*EXERCISE DESCRIPTION:* When you return the data, keep each character exactly as it appears.

*DATA IN THIS EXERCISE:*
|---|

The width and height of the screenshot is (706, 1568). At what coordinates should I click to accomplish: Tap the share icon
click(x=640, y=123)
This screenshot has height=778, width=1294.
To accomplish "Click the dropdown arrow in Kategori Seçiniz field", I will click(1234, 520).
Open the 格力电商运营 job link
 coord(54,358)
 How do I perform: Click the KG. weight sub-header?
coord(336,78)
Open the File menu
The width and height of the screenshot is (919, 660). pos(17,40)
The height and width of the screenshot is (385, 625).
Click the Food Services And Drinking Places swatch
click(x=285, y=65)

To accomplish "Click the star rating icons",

|---|

*FINISHED EXERCISE:*
The width and height of the screenshot is (706, 1568). At what coordinates should I click to accomplish: Tap the share icon
click(x=640, y=123)
This screenshot has height=778, width=1294.
To accomplish "Click the dropdown arrow in Kategori Seçiniz field", I will click(1234, 520).
Open the 格力电商运营 job link
 coord(54,358)
 How do I perform: Click the KG. weight sub-header?
coord(336,78)
Open the File menu
The width and height of the screenshot is (919, 660). pos(17,40)
The height and width of the screenshot is (385, 625).
Click the Food Services And Drinking Places swatch
click(x=285, y=65)

To accomplish "Click the star rating icons",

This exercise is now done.